Camdan yola baktıkça parladığını görürsün yerin. Parlayan zeminde kayıyor insanlar. Parlayan yollarda, nice ölüm haberi ekranın camında. Of ki of! Gel de yaşa zenginliğin keyfini. Zenginlik lafını onca cümlenin arasına sıkıştırmaya çalışırken üç gün üç gecelik Hint düğünlerinin milyar dolarlık harcama yoksulluğunda kal durduk yerde... Oldu mu ya…
Kışlar resimlerde çok daha güzel nedense. Hatta çok daha zengin. Bugün ressam dostların suluboya çalışmalarında gördüm kışı. Görünce atasım geldi kendimi dışarı. Resimde bacası tüten evin sıcaklığı sardı içimi. En azından yakacak vardı tek katlı evlerde. Dumanı çıkmasaydı anımsayacak, anımsatacaktım en yoksulluğu. Ressam dostun fırça darbesiyle göğe uzatıp unutmadığı duman ayrıntısı ferahlattı içimi kış hükmünü sürerken.

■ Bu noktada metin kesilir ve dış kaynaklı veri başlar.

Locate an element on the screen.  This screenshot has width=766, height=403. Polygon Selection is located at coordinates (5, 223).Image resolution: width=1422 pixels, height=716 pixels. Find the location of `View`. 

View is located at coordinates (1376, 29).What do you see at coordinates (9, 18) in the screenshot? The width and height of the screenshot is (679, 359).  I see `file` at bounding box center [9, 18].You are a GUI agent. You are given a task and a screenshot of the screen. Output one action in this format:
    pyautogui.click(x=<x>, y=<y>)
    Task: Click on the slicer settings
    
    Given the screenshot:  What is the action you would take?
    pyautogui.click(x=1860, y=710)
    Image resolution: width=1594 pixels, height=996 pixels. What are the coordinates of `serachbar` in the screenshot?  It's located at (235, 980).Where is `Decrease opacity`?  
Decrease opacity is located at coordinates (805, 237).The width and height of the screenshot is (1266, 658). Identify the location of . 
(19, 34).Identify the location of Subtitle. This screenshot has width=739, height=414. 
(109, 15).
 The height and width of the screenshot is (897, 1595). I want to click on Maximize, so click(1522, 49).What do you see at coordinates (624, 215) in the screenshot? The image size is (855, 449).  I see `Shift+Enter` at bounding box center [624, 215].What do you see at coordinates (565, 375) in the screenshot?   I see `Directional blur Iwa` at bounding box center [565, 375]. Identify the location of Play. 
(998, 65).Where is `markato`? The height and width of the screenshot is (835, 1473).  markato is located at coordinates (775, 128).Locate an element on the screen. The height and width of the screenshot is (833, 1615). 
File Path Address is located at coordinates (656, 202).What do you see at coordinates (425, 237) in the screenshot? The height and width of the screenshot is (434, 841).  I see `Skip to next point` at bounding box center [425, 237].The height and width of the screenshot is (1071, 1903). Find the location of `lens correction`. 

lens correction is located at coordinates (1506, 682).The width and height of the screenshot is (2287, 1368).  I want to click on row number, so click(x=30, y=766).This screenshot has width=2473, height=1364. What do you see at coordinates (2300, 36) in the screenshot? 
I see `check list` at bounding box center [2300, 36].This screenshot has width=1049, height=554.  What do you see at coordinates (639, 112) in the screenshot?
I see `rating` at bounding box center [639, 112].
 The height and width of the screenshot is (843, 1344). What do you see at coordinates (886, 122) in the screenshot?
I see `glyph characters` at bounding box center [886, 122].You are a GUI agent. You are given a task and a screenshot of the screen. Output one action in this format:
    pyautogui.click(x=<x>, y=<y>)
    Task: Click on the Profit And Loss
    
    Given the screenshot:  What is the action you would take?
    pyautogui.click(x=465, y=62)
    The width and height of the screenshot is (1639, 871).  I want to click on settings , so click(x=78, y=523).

Yoksulluğu unutturdu en azından. İnsan kar beyazını seyre dalmışken bacanın dumanı fark edilmeyebilirdi oysa. Görünce hissettim ev sıcaklığını. Komşuluğun ayrıntılarına dalıp çıktım kendi içimde. Kış manzaralı resimdeki evlerin içinde kaç kişi yaşadığına dair meraklı sorular sordum kendi kendime. Kış hükmünü sürdürdükçe hangi sıkıntıların kıskacında kalabileceklerinin izini sürdüm durduk yerde. Kış olmasaydı bunları düşünüyor bile olmayacaktım. Kış olmasaydı kuşlar bile konmayacaktı cam önüne. Gördünüz mü zenginliği? Kar bulutları döktükçe, döküldükçe azalacak yoksulluğum. Nelerin farkına varmayacağım ki ben. Nice kış manzaralı resimde arayacağım beni. Beni ararken bulacağım belki de benliğimi. Kaç urbasız çocuk seyredeceğim. Kaç delik ayakkabı göreceğim. Bunların ayrıntısında yazılar düzüp yazları bekleyeceğim ben.  Yeni yazlar da kendimden geçeceğim kim bilir… Kendimden geçtiğim en yazlarda vuruyor olacağım yoksulluğun dibine.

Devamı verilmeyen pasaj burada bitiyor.